───── Provided records ─────

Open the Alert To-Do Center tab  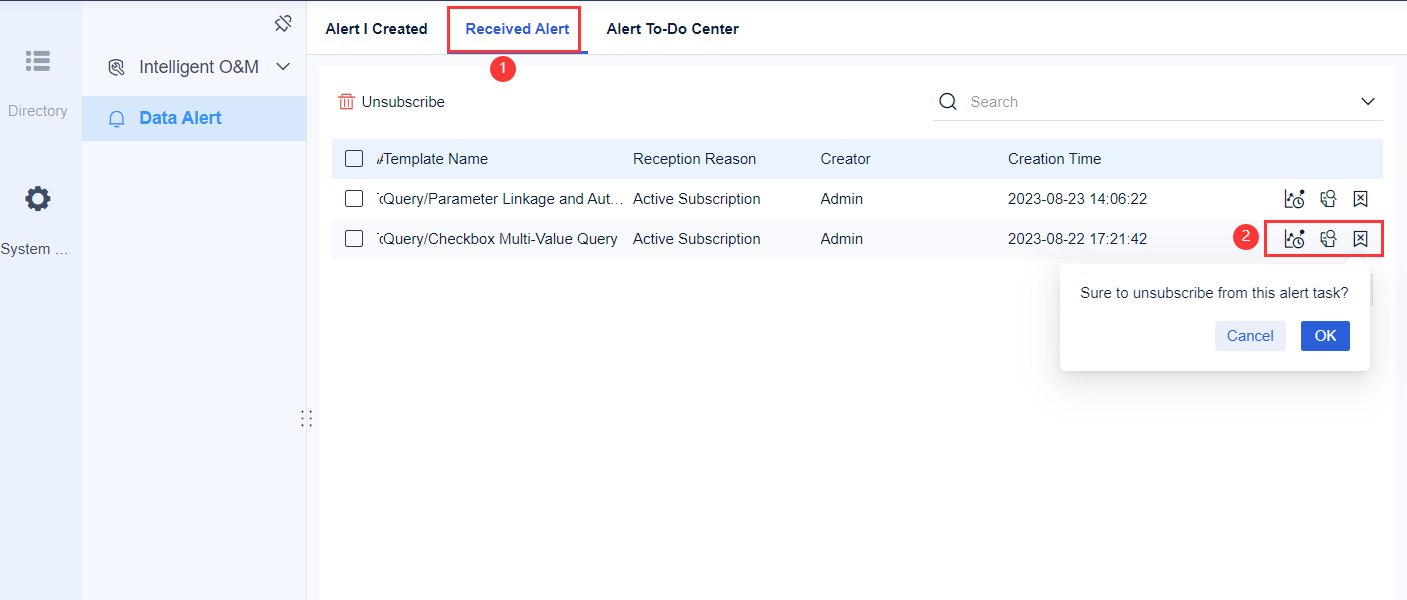click(672, 28)
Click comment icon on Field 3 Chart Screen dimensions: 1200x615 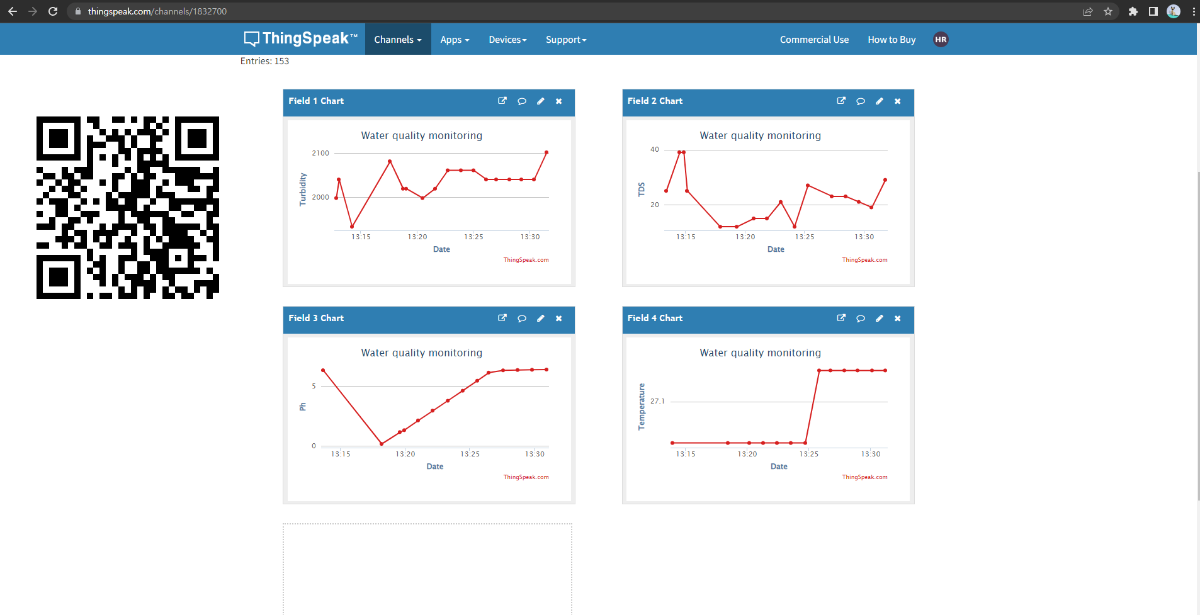pos(522,318)
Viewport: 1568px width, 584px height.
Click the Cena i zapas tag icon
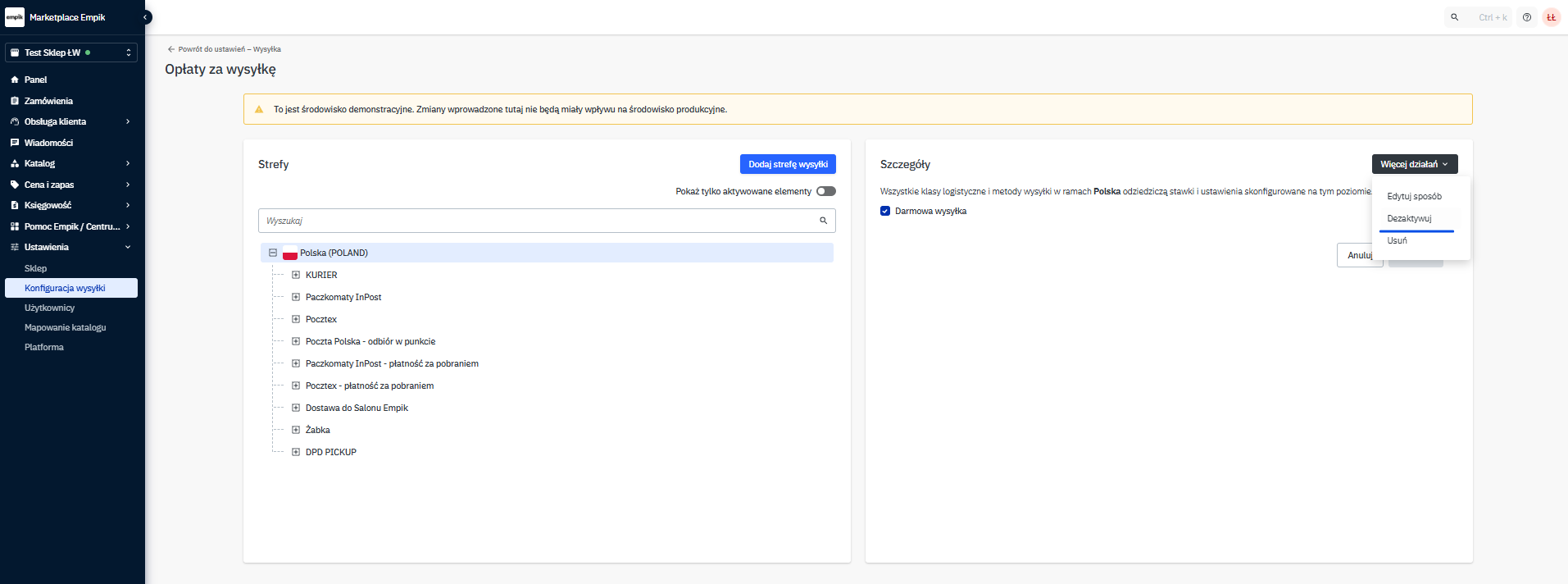(x=15, y=185)
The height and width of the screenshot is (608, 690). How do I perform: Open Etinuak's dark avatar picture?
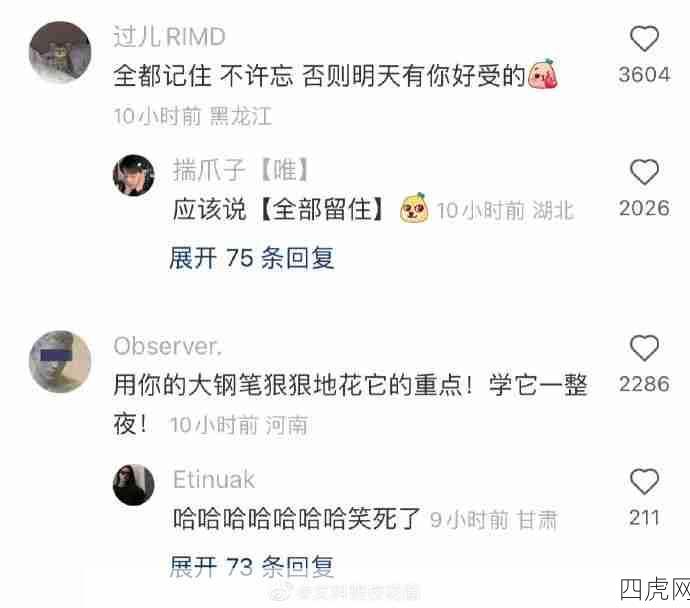click(134, 484)
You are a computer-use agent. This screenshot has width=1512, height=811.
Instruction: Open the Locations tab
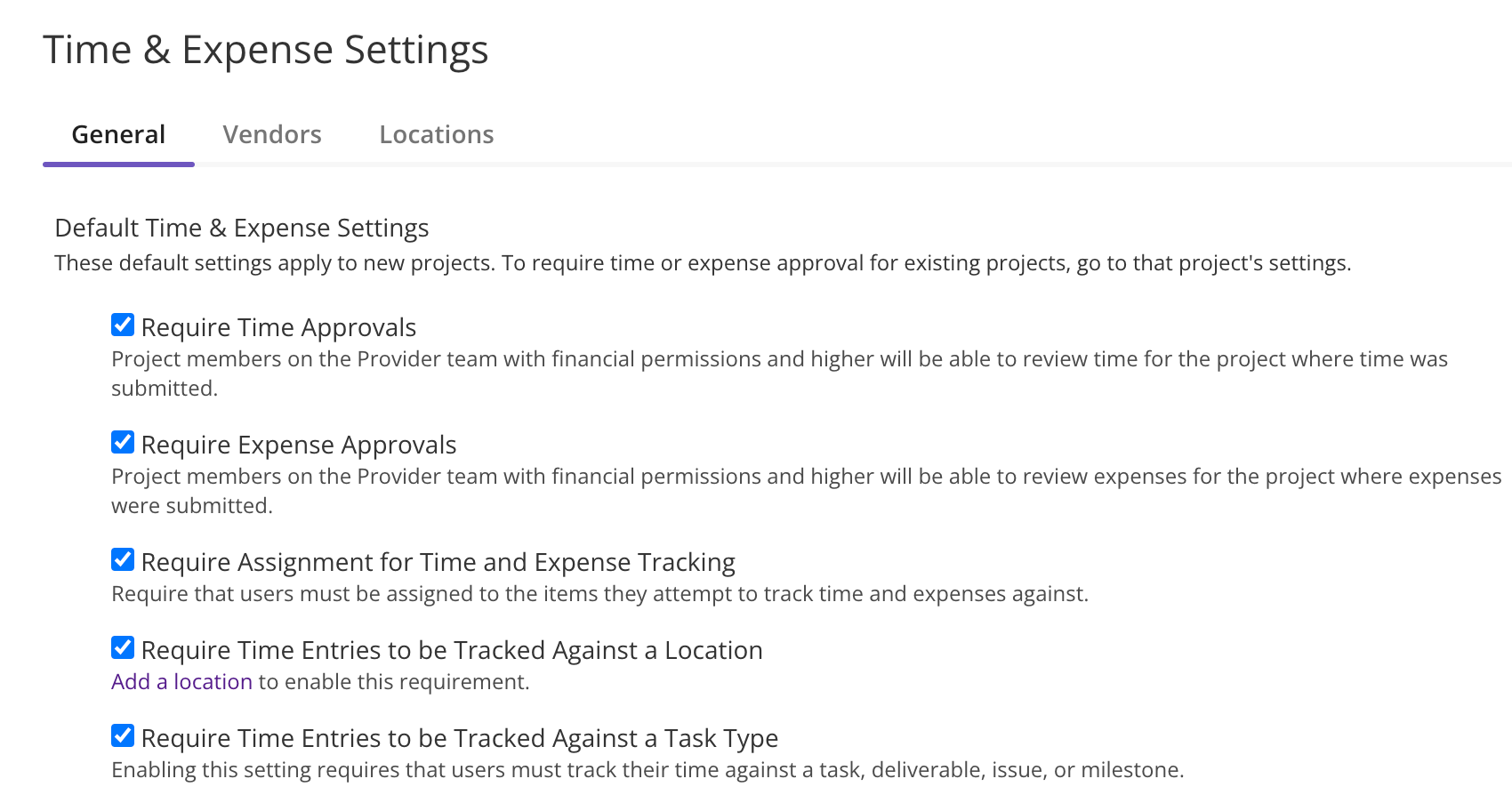point(436,134)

─────

(Required action): Set down word for word, from the line that contains "Viewport: 1568px width, 584px height." to the end of the listing above, every line and no picture.

(The answer):
Viewport: 1568px width, 584px height.
Click the Cena i zapas tag icon
(x=15, y=185)
The height and width of the screenshot is (608, 690). How do I perform: Open Etinuak's dark avatar picture?
click(134, 484)
You are a computer-use agent. This screenshot has width=1512, height=811.
Instruction: Open the Locations tab
point(436,134)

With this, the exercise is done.